Jobs ->
a) In the post about feeling too old, since about what age has the writer been making a list of things they will be too old to do?
b) Please quote the post about feeling too old word for word, everything from "Am I too old" down to "connect with people?".

* start Selected text *

Am I too old to really try to make it on twitch?
To try to make it as a writer?
To be involved in the gaming world as much as I am? The nerd world in general?
Too old to put myself out there?
Too old to connect with people?
Too old to reach for any number of goals?
I do this too myself constantly, I have done this too myself since about 25. Giving myself a longer and longer list of things I cannot do, that I will be too old to do. That somehow my dreams, goals, and passions die at 30 because it just seems so old.
It is at least partially related to a post I did awhile back about comparing myself to other people. There accomplishments by x age vs the things I’ve accomplished. It is also just another arbitrary limitation I have put on myself as a way to discourage myself from trying. Another excuse to give up before putting out the effort. Another senseless reason to hate myself. I don’t understand why I insist on defaulting to negativity in just everything. I wonder if this is a natural state and other people simply try harder to overcome it?
Either way I need to acknowledge that my life is not ending at 30. Some chances may have passed me by, others are just opening up to me. The only thing 30 really changes is what I allow it to change. If I allow it to stop me from trying then turning 30 will be a negative thing in my life. But I am responsible for that, not my age, only me.

* end Selected text *
* start Data shown *

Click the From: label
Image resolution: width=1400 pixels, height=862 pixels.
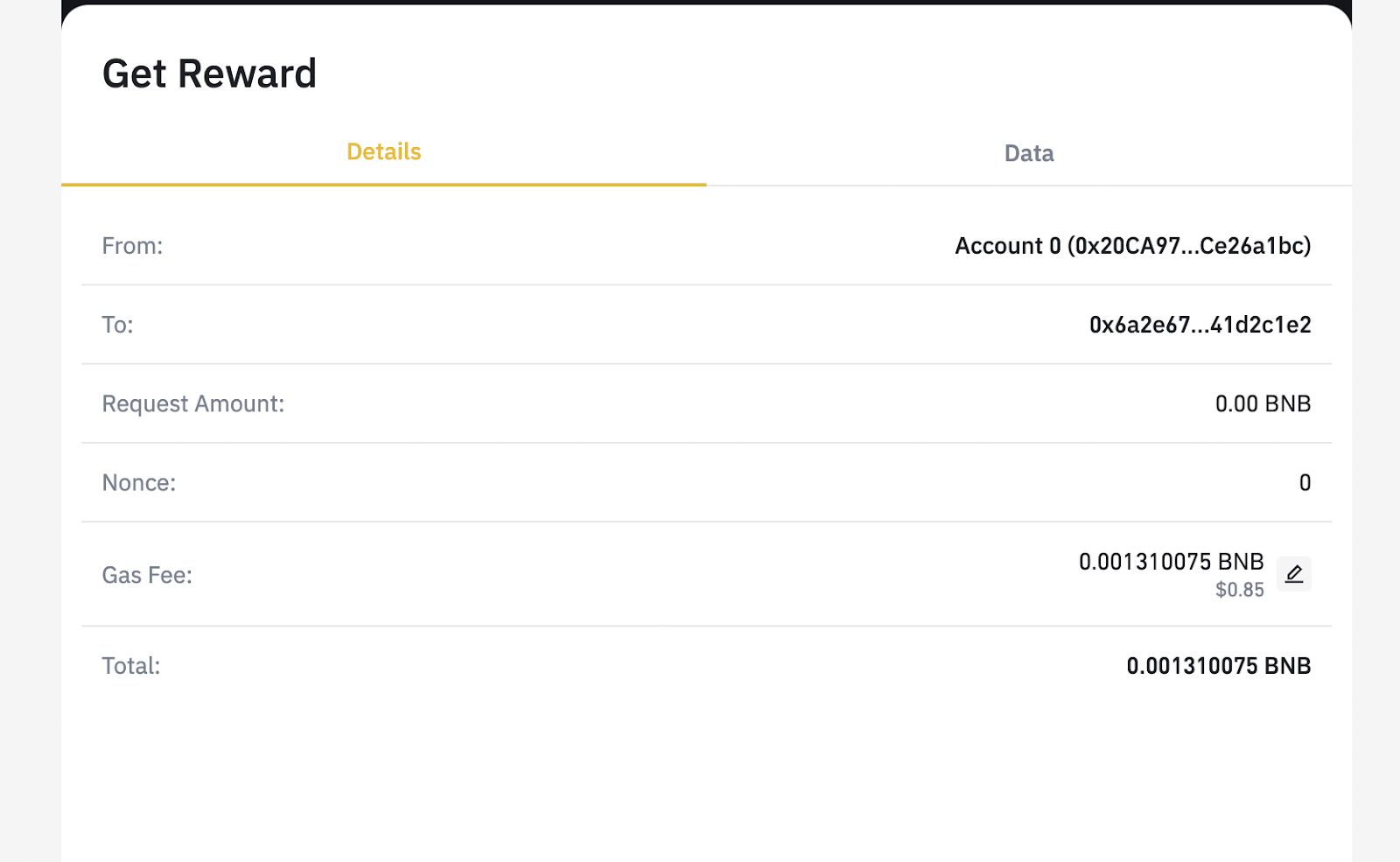coord(132,246)

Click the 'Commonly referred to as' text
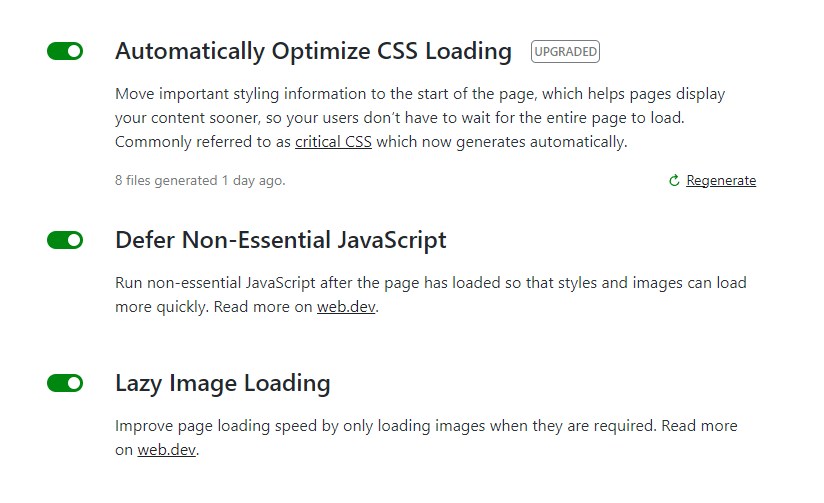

* end Data shown *

Answers given ->
a) Since about age 25.

b)
Am I too old to really try to make it on twitch?
To try to make it as a writer?
To be involved in the gaming world as much as I am? The nerd world in general?
Too old to put myself out there?
Too old to connect with people?